Semakin dewasa, saya melihat sebuah hubungan seringkali dibangun di atas kepentingan transaksional. Mata uang sosial digunakan sebagai alat tukar afeksi, waktu, kebutuhan materil dan immateril.
Seberapa banyak berbuat baik pada orang lain, jangan merasa kaget jika suatu saat tidak dibalas dengan hal serupa atau malah berbalik menyakitimu.
Demikian hidup, kita akan dihadapkan dengan orang-orang yang menyukaimu atau menyanjungmu dan suatu saat berbalik membencimu. Lumrah, apa yang diinginkan tidak dicapai atau tidak ada pada dirimu.
Ketika pengorbananmu tidak dihargai. Ketika kebaikanmu dikritisi. Tidak masalah. Orang yang orientasinya kepada Allah Subhanahu Wata’ala, tidak akan goyah meskipun orang lain menjatuhkan.
Buat hubungan pertemanan yang tulus, bukan pertemanan transaksional. Hidup akan mudah untuk kedua belah pihak.

Entri posisi item
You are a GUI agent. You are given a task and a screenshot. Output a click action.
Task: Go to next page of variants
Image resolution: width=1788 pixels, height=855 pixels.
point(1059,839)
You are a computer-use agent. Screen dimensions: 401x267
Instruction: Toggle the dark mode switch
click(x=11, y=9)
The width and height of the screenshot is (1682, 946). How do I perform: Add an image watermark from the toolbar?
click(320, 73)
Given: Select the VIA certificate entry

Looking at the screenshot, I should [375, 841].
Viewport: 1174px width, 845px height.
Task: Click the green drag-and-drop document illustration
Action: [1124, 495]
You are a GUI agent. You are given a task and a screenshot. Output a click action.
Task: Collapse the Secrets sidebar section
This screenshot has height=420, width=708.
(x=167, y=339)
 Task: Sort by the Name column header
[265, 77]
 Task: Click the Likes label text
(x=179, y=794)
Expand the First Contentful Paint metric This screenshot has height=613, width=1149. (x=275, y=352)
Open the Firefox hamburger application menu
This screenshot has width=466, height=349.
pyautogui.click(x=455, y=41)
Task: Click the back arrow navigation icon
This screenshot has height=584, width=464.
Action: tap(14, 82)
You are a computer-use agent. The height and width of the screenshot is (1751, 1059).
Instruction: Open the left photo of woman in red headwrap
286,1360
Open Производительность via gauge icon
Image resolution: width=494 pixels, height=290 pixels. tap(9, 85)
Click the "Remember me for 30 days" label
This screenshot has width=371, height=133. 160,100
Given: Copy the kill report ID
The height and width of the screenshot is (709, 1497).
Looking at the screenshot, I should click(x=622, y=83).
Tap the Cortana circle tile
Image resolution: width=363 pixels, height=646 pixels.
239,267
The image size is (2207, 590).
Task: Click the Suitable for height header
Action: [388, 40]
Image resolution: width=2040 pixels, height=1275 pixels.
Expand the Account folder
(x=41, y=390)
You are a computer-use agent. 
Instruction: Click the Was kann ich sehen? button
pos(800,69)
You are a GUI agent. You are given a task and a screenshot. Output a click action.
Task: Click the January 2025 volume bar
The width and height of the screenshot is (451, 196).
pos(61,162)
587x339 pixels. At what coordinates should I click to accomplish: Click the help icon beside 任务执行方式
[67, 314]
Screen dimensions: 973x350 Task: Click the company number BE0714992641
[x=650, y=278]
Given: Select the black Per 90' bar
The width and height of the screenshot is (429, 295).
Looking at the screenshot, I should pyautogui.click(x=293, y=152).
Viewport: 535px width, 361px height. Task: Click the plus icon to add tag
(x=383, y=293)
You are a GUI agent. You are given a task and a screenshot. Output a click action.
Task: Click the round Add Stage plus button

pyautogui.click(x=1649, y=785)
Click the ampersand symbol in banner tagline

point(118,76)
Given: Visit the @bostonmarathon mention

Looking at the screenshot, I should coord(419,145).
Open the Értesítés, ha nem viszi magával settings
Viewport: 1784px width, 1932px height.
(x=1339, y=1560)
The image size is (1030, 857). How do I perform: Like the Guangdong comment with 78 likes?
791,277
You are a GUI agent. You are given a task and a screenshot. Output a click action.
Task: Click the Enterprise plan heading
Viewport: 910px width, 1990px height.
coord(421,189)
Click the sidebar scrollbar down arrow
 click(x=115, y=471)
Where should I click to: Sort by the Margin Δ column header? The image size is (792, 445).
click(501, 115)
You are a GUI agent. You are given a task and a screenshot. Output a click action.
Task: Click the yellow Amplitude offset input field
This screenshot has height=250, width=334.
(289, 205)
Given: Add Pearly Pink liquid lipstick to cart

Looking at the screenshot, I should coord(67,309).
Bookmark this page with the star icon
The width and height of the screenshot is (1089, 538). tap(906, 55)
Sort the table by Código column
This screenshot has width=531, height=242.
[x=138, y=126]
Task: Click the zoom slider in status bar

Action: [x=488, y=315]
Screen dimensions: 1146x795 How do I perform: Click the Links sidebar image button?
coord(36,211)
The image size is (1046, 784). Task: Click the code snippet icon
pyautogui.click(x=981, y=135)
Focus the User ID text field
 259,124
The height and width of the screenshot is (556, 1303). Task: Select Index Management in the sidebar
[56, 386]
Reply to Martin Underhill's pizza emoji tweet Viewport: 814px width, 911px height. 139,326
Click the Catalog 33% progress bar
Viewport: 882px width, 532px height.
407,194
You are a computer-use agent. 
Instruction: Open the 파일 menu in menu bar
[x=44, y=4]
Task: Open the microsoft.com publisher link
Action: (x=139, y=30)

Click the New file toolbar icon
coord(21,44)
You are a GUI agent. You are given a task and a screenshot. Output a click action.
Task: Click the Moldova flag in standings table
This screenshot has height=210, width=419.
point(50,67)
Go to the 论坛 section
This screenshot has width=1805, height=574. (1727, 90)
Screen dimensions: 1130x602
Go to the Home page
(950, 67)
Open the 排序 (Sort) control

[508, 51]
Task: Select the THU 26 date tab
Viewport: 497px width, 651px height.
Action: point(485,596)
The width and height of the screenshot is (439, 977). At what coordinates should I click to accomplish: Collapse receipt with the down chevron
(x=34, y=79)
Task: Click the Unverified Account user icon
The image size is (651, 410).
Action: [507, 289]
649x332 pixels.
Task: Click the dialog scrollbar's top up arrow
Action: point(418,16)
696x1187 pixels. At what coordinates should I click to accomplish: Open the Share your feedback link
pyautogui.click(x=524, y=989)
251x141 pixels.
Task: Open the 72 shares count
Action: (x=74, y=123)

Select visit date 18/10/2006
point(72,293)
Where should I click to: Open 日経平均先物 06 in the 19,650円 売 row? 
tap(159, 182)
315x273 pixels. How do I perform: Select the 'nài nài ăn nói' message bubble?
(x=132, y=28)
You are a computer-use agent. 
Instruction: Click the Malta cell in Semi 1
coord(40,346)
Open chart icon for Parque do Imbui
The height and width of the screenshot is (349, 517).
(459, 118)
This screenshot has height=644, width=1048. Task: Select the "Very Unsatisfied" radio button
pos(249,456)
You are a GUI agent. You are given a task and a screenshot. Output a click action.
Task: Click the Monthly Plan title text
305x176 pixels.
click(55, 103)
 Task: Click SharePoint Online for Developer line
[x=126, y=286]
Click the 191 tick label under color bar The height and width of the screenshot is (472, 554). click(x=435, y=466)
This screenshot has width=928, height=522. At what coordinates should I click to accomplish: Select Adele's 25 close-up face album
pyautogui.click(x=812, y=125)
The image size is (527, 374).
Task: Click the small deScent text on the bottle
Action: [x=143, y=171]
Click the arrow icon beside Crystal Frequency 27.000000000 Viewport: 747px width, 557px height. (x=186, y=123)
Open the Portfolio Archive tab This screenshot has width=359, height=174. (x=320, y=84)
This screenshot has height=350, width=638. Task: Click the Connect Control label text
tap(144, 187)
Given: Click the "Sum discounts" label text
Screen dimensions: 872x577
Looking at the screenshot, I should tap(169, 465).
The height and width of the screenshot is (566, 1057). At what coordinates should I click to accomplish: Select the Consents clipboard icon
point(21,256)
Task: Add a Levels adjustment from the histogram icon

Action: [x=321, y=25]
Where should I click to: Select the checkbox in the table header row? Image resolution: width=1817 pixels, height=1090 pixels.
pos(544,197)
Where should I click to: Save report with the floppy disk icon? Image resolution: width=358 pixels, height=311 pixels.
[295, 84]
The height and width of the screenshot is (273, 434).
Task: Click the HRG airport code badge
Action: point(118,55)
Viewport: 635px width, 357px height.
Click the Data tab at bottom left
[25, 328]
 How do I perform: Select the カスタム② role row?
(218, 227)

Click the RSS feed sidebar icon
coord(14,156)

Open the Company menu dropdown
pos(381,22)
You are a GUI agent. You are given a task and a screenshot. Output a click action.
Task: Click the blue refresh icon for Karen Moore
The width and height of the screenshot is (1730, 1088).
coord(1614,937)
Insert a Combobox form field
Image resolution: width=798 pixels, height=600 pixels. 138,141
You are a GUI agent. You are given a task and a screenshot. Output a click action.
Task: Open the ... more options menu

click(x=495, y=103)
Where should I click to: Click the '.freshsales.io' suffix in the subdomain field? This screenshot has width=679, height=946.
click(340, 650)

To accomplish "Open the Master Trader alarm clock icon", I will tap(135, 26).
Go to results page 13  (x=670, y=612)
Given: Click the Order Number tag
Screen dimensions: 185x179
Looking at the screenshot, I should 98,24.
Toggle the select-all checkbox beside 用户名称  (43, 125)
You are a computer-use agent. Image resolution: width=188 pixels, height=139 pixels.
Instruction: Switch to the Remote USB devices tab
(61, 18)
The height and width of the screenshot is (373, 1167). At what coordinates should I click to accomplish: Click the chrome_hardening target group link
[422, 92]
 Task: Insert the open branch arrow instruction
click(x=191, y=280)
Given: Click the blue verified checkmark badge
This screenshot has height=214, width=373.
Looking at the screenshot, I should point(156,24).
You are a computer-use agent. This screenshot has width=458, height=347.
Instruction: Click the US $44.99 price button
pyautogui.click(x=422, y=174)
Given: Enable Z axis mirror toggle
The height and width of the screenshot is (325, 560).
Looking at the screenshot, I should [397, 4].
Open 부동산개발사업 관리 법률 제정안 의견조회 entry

**Tugas Wajib 1:**
Tolong tulis ulang bagian teks tentang pertemanan transaksional, mulai dari "Ketika pengorbananmu tidak" sampai ke "orang lain menjatuhkan.".
**Tugas Wajib 2:**
Sebutkan semua kata kerja berakhiran -mu yang ada dalam teks tentang pertemanan transaksional.

**Jawaban Tugas 1:**
Ketika pengorbananmu tidak dihargai. Ketika kebaikanmu dikritisi. Tidak masalah. Orang yang orientasinya kepada Allah Subhanahu Wata’ala, tidak akan goyah meskipun orang lain menjatuhkan.

**Jawaban Tugas 2:**
menyakitimu, menyukaimu, menyanjungmu, membencimu